Therapeutic Courts

As I meet with members of our community, it’s insightful to hear what’s top of mind regarding local criminal justice-related issues.  One common interest area from recent conversations has been our district’s utilization of therapeutic courts.

What is a therapeutic court?  It’s a type of specialized court program that seeks to focus on rehabilitation of underlying issues for individuals charged with crimes.  This alternative path is especially important when traditional criminal justice system consequences (i.e. monetary fines, probation or incarceration) are not shown to likely address the core problems leading individuals to commit similar crimes in the future.  When individuals charged with crimes are referred to a therapeutic court, they can have their criminal cases moved to a path where the court system offers them an opportunity to avoid incarceration or a criminal conviction, which often involves substance use disorder treatment, mental health treatment, and social services engagement.

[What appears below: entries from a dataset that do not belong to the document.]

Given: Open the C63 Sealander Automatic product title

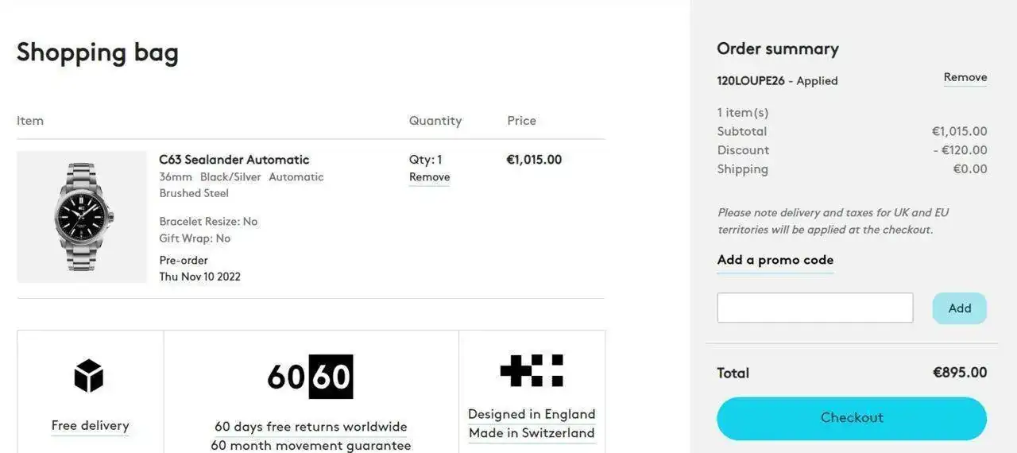Looking at the screenshot, I should coord(234,160).
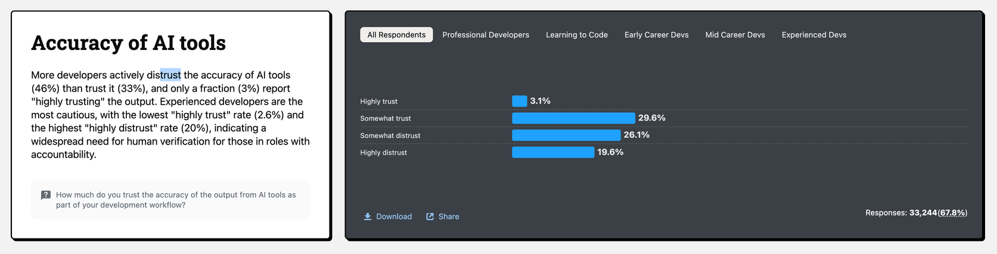This screenshot has width=997, height=254.
Task: Click the Highly distrust 19.6% bar
Action: 553,152
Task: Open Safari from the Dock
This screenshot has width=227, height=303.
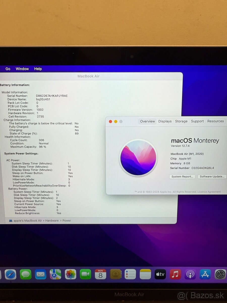Action: point(10,274)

In our district of Chatham and Orange Counties, we utilize several active specialized therapeutic and diversion courts, including Recovery Court (for substance use disorder), Community Resource Court (for mental health treatment) and Teen Court.  I am deeply proud of our work in building these robust rehabilitative programs.

In 2012, I created Outreach Court to help address issues for individuals experiencing homelessness, which was the first of its kind in North Carolina, because I recognized these individuals needed specific services and support to avoid future court system involvement.  I also believe substance abuse is a public health issue and should be addressed when possible through treatment, not incarceration.  I’m a big supporter of Recovery Court in that effort.

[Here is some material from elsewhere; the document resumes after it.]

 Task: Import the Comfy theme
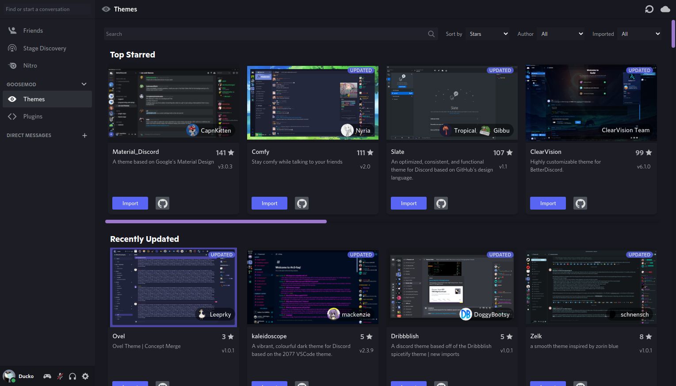[x=269, y=203]
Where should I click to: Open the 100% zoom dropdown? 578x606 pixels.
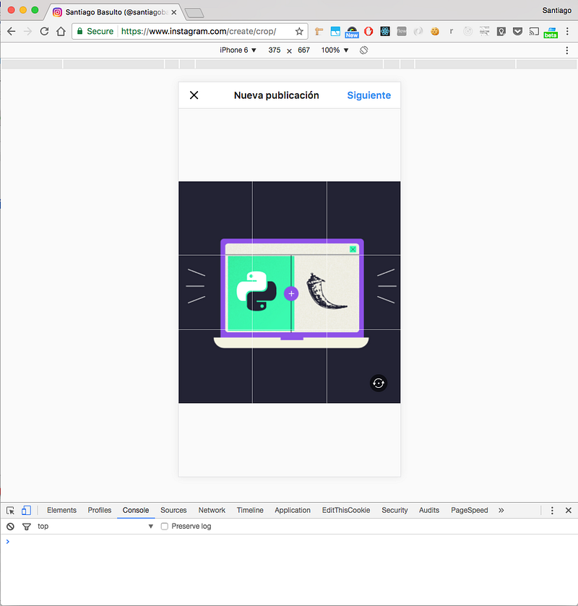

Youth also often benefit from diversion court programs.  I helped to create the Misdemeanor Diversion Program, a diversion court designed for youth under the age of 18, to focus on rehabilitation and avoid adult criminal records.  I’ve also been a long-time volunteer court judge in the Volunteers for Youth diversion teen court program, where teens actually serve in volunteer court roles and teens charged with offenses commit to community service in lieu of the juvenile court system.

As District Attorney, my priorities are community involvement, equity and justice.  I will continue to engage community resources to create better outcomes for all, including in therapeutic court programs.